The request:
Can you retype the material below word for word, leaving out the pictures?

++++ Material supplied

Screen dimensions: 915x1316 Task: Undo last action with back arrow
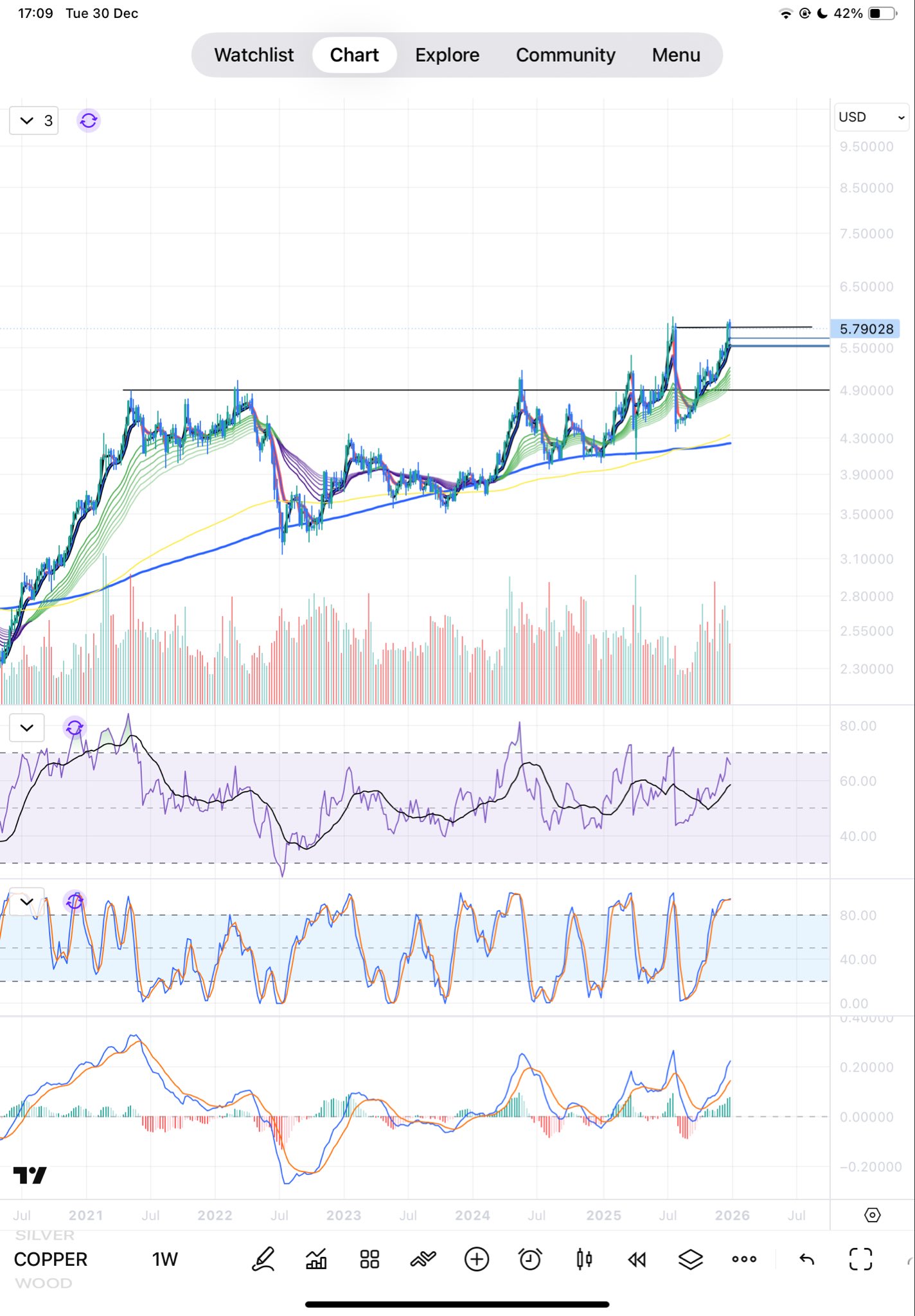click(807, 1259)
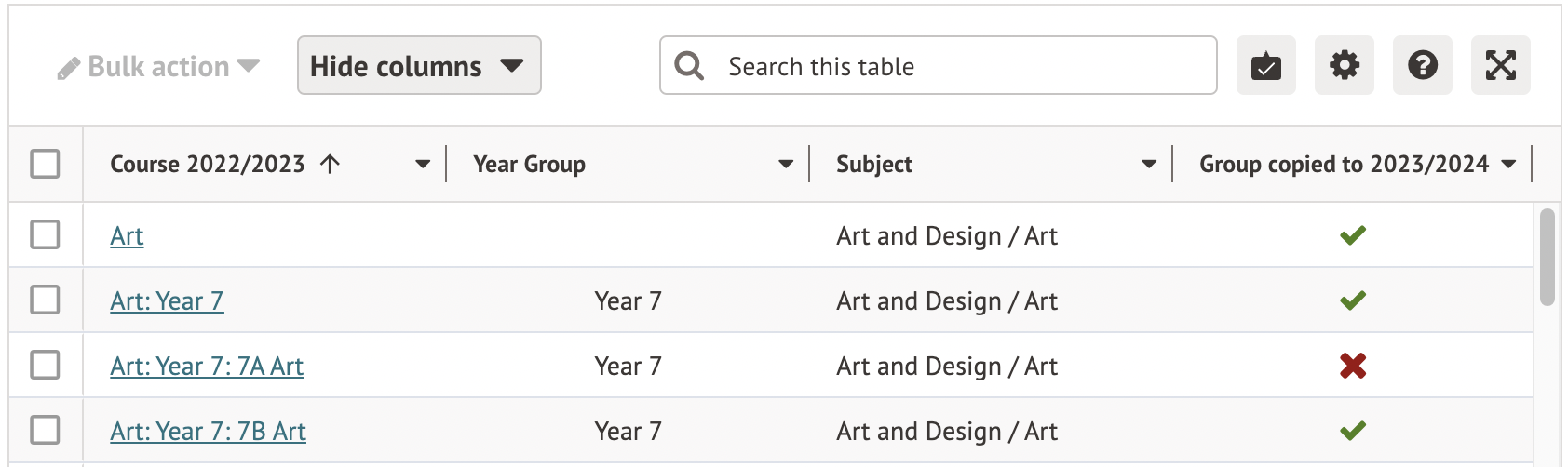Open the help question mark icon
The width and height of the screenshot is (1568, 467).
pos(1422,66)
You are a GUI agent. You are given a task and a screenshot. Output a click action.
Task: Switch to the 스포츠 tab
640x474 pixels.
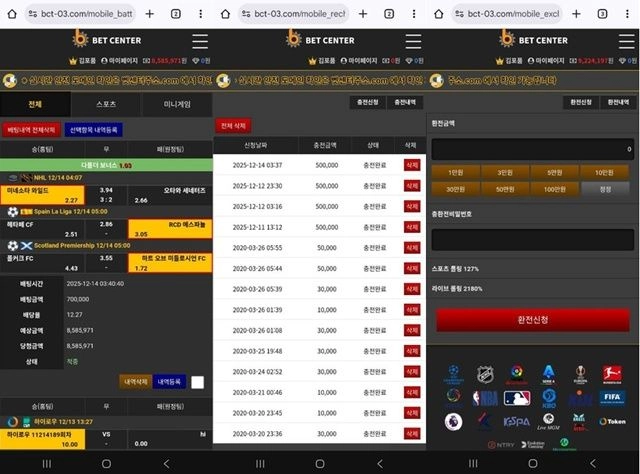[x=106, y=105]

++++++++

Exercise answer:
Screen dimensions: 915x1316 Task: Undo last action with back arrow
click(807, 1259)
Open the help question mark icon
The width and height of the screenshot is (1568, 467).
pos(1422,66)
You are a GUI agent. You are given a task and a screenshot. Output a click action.
Task: Switch to the 스포츠 tab
640x474 pixels.
[x=106, y=105]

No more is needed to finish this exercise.